For contradiction assume $\beta \nvDash \psi$.
Then $\beta \models \neg \psi$, whch implies $\beta \models \phi \cup \{\neg \psi\}$.
So $\phi \cup \{ \neg \psi\}$ satisfiable, which is a contradiction.
Is this correct?
Another proof with natural deduction.
$\frac{\psi \cup \{\phi\} \models \bot}{\phi \models \neg \psi}$
And
$\frac{\phi \models \psi}{\phi \cup \{ \neg \psi\}\models \bot}$
$\Rightarrow:$
If $\phi \models \psi$ then $\phi \cup \{\neg \psi\} \models \psi$.
But $\phi \cup \{\neg \psi\} \models \{ \neg \psi\}$.
Can't be satisfied, because it proves contradiction.
$\Leftarrow:$
If $\phi \cup \{ \neg \psi\} \models \phi$ can't be satisfied, then it has no models and so $\phi \cup \{ \neg \psi\} \models \bot$
By usage of semantic completeness theorem we get $\phi \cup \{ \neg \psi \} \models \bot$.
Which by usage of natural deduction results in $\phi \models \psi$.
In the deductions I changed $\vdash$ to $\models$, is this still correct?
Best Answer
We have to be careful with symbols. $a\models b$ could mean one of two things:
In your case, it seems you mean $\phi$ is either a formula or a set of formulas. If $\phi$ is a set of (well-formed) formulas that are understood as axioms, then $\cup$ is literally the union of the two sets, that is to add $\neg\psi$ as a new axiom.

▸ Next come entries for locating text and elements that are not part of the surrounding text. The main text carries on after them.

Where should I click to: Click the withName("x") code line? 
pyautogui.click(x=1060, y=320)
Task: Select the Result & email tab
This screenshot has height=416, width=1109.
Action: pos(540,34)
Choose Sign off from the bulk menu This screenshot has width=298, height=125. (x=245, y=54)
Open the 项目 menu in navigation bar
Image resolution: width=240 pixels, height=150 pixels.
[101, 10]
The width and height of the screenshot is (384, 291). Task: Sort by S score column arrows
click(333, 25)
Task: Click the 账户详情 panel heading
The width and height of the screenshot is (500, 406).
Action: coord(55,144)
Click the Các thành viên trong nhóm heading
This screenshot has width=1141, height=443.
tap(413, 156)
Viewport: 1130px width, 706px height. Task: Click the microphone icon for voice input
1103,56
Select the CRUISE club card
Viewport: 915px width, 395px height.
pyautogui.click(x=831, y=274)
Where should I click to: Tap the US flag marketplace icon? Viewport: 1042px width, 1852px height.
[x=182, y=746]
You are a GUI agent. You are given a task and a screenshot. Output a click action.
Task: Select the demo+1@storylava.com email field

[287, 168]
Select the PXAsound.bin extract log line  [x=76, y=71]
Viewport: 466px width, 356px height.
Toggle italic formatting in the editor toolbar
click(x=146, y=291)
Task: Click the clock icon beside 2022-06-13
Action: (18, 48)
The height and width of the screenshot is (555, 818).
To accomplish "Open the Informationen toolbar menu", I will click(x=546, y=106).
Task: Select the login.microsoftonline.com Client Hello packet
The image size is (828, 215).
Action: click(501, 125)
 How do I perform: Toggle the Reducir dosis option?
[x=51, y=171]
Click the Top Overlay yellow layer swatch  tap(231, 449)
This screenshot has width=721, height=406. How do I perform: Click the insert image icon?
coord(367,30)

Now the statement is almost trivial: if $\phi\models \psi$, i.e. for any model $\mathcal M$ that satisfies $\phi$, it must satisfy $\psi$, hence it cannot satisfy $\neg\psi$, so $\phi\cup\{\neg\psi\}$ cannot be satisfied. If $\mathcal M$ satisfies $\phi\cup\{\neg\psi\}$, it satifies $\phi$ but not $\psi$, which contradicts the meaning of $\phi\models\psi$.
This is trivial precisely because $\vDash$ is about semantics. Only "$\phi\vdash\psi$ iff $\phi\cup\{\neg\psi\}$ cannot be satisfied" needs the Godel completeness theorem. See the difference between $\vdash$ and $\vDash$.
There seem to be many notational problems. Just to name a few, but you probably should read entire sections of your study materials more carefully.
$\phi\wedge\neg\psi$ makese no sense, unless $\phi$ is a single formula instead of a (potentially infinite) set of formulas.
"$\forall, \wedge$" are reserved symbols in the FOL, so better to avoid using them on the meta-level. If $\beta$ is actually a model/interpretation (together with assignment for free variables if necessary), it's correct to use $\vDash$ here, but this $\vDash$ has a different meaning from the one in $\phi\vDash\psi$. Also, are you suggesting $\varphi\in\phi$?
It makes no sense to say whether "$a\vDash b$" can be satisfied, which is either true or false objectively. Only a set of sentences can be satisfied or not.